◆ **WHAT THE EXERCISE ASKS**
Among the entries below, please repeat exactly and only the lines from the line containing "Gamme Active (79, 1876)" to the line containing "About (60, 1209)", both lines included.

- Opening Delimiter -

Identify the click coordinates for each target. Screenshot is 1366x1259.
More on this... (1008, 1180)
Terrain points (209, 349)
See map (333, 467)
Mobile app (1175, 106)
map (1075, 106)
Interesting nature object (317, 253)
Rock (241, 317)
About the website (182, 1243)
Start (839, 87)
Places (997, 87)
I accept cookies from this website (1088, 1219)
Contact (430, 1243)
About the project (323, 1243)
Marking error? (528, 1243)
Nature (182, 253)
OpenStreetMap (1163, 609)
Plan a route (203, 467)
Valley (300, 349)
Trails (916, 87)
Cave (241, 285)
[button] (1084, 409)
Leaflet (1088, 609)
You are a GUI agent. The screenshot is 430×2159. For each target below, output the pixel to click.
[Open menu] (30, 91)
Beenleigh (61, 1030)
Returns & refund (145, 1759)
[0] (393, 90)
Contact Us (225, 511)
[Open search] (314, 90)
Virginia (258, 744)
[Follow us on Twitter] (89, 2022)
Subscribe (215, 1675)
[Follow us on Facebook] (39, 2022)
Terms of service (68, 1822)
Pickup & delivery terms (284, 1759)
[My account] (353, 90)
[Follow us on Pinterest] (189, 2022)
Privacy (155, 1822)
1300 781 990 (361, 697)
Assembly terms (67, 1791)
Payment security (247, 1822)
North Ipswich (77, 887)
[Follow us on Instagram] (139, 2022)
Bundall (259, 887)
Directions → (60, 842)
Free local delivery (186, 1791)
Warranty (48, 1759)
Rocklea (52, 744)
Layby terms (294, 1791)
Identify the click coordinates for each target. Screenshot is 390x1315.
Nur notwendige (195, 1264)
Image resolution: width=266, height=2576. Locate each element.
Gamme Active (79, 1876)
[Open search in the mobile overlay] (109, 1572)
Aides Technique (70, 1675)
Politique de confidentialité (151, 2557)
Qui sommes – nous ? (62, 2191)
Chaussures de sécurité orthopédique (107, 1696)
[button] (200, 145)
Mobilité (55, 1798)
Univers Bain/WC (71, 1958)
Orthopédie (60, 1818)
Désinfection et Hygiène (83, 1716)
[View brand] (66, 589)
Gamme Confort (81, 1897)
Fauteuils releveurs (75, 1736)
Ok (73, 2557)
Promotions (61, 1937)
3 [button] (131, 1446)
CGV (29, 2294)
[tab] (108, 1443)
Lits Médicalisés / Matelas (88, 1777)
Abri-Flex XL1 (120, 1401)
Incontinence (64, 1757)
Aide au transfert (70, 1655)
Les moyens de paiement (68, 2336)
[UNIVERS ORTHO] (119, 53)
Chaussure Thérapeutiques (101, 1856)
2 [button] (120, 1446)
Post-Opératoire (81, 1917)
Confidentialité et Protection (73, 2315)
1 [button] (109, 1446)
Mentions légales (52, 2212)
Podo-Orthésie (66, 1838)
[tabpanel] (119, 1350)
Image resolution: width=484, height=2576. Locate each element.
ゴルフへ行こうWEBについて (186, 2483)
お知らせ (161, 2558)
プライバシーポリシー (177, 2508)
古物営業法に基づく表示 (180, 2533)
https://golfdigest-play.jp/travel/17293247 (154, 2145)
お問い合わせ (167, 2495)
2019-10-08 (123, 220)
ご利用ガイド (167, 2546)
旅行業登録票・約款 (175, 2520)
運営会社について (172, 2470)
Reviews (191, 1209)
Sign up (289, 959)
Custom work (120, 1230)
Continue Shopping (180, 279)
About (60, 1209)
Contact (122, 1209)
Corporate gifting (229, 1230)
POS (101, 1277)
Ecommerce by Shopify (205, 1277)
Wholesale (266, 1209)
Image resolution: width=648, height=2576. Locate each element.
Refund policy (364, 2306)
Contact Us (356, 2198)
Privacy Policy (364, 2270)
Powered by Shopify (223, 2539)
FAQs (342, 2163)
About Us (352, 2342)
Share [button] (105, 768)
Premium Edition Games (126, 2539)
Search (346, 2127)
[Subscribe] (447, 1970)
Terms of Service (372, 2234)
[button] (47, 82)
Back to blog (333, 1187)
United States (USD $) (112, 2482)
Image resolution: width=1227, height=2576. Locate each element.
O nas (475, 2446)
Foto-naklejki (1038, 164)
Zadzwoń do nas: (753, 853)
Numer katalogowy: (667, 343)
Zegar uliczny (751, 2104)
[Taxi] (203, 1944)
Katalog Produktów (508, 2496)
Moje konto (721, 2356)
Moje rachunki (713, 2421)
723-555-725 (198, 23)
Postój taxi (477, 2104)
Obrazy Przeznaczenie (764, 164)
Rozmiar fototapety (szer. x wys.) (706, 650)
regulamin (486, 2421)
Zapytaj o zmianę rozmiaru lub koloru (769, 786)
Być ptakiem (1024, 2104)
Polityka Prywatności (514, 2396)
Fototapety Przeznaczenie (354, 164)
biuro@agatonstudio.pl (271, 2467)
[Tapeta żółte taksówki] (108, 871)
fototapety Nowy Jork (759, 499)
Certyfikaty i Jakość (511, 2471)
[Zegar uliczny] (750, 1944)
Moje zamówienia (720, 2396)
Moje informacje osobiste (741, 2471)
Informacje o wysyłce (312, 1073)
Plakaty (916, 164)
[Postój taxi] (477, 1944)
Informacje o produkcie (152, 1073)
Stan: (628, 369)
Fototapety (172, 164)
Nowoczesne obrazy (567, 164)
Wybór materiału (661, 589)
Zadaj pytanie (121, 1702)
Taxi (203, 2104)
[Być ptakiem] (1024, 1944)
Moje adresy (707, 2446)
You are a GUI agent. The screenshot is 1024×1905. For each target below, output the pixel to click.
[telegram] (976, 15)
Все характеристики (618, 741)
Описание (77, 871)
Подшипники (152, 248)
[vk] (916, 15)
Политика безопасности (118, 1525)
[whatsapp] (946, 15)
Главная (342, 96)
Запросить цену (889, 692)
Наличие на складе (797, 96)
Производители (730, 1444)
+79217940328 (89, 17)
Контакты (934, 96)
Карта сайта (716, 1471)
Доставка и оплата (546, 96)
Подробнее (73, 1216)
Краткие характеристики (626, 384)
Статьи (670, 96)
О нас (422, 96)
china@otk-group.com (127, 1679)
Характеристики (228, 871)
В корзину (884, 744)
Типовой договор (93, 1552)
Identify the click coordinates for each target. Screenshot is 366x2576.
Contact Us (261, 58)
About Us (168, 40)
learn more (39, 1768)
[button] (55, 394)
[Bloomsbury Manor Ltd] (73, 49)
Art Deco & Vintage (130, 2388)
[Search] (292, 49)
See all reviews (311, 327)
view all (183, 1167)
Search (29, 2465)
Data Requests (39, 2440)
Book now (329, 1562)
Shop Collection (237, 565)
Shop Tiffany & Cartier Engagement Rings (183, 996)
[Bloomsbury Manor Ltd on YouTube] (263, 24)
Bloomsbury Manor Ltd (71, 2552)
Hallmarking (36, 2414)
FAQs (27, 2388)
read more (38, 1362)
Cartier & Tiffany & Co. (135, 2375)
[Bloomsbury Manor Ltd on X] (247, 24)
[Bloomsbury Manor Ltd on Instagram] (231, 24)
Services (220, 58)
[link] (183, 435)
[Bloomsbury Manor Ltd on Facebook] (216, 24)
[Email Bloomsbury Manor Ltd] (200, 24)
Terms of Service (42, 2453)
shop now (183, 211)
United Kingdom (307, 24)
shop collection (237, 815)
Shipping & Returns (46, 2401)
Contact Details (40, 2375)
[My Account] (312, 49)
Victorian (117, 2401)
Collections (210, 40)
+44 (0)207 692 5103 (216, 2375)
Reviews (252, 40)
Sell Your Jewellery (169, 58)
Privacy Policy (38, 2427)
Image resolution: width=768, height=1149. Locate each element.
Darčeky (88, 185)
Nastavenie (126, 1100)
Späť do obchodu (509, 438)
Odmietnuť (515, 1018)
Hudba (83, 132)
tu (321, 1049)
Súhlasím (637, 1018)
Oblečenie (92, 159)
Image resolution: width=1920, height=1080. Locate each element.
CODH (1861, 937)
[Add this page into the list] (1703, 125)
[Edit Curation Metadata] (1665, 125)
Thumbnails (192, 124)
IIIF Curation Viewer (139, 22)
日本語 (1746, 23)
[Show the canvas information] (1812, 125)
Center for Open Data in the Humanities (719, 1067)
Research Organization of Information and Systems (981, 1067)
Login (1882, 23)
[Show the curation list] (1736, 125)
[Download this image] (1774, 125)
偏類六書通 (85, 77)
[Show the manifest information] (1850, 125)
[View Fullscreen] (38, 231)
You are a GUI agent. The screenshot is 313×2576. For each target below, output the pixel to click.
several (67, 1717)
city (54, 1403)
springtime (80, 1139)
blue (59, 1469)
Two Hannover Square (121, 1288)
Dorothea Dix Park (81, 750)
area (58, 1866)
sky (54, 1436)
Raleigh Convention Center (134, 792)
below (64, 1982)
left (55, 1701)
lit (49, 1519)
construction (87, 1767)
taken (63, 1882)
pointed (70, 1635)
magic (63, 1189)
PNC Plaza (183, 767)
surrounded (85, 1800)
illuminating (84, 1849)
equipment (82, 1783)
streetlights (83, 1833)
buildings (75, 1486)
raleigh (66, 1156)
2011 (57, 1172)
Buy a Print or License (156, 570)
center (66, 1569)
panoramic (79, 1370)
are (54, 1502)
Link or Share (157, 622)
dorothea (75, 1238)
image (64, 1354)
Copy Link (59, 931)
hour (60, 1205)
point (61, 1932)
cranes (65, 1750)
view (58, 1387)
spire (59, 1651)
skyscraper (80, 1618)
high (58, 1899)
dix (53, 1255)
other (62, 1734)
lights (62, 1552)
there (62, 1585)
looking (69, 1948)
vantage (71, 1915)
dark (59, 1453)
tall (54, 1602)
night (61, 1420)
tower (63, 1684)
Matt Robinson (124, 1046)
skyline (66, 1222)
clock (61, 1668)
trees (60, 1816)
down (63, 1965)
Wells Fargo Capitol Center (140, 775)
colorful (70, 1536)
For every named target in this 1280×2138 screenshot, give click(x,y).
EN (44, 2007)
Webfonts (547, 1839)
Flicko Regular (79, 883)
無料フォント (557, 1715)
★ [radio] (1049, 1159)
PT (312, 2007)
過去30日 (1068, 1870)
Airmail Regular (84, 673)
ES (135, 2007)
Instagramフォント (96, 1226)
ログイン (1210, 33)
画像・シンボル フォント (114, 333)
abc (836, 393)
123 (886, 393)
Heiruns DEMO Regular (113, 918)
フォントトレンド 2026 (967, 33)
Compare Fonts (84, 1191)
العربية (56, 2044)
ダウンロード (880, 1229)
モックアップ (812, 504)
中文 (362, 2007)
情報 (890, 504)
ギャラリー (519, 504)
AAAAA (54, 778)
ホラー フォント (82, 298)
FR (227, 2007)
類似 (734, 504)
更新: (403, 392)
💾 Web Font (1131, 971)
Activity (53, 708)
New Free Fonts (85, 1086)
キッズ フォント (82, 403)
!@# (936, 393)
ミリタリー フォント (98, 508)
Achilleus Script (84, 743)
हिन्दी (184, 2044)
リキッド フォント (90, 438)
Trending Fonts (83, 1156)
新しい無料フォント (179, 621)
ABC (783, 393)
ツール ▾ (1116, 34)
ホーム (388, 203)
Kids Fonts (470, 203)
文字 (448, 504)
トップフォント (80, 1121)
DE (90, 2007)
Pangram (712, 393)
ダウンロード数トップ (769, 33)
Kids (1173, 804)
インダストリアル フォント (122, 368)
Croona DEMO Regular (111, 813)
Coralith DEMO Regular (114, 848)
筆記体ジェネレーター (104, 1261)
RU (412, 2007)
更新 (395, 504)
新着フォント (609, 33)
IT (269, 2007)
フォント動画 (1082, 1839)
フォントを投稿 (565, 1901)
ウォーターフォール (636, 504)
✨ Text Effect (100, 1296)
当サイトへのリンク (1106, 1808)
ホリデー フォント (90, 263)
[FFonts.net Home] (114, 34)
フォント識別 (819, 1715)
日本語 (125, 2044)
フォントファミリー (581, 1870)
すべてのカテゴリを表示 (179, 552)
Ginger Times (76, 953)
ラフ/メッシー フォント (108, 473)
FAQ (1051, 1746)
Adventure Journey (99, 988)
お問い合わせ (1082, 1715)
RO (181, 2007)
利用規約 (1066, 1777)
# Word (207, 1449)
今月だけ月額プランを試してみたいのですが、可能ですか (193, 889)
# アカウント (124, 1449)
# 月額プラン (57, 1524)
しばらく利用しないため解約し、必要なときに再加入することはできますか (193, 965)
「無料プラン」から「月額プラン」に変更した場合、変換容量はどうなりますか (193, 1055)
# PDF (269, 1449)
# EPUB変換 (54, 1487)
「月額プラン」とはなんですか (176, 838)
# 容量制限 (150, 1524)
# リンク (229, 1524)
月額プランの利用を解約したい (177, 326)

- Closing Delimiter -

◆ **ANSWER SPACE**
Gamme Active (79, 1876)
[Open search in the mobile overlay] (109, 1572)
Aides Technique (70, 1675)
Politique de confidentialité (151, 2557)
Qui sommes – nous ? (62, 2191)
Chaussures de sécurité orthopédique (107, 1696)
[button] (200, 145)
Mobilité (55, 1798)
Univers Bain/WC (71, 1958)
Orthopédie (60, 1818)
Désinfection et Hygiène (83, 1716)
[View brand] (66, 589)
Gamme Confort (81, 1897)
Fauteuils releveurs (75, 1736)
Ok (73, 2557)
Promotions (61, 1937)
3 [button] (131, 1446)
CGV (29, 2294)
[tab] (108, 1443)
Lits Médicalisés / Matelas (88, 1777)
Abri-Flex XL1 (120, 1401)
Incontinence (64, 1757)
Aide au transfert (70, 1655)
Les moyens de paiement (68, 2336)
[UNIVERS ORTHO] (119, 53)
Chaussure Thérapeutiques (101, 1856)
2 [button] (120, 1446)
Post-Opératoire (81, 1917)
Confidentialité et Protection (73, 2315)
1 [button] (109, 1446)
Mentions légales (52, 2212)
Podo-Orthésie (66, 1838)
[tabpanel] (119, 1350)
Image resolution: width=484, height=2576. Locate each element.
ゴルフへ行こうWEBについて (186, 2483)
お知らせ (161, 2558)
プライバシーポリシー (177, 2508)
古物営業法に基づく表示 (180, 2533)
https://golfdigest-play.jp/travel/17293247 (154, 2145)
お問い合わせ (167, 2495)
2019-10-08 (123, 220)
ご利用ガイド (167, 2546)
旅行業登録票・約款 (175, 2520)
運営会社について (172, 2470)
Reviews (191, 1209)
Sign up (289, 959)
Custom work (120, 1230)
Continue Shopping (180, 279)
About (60, 1209)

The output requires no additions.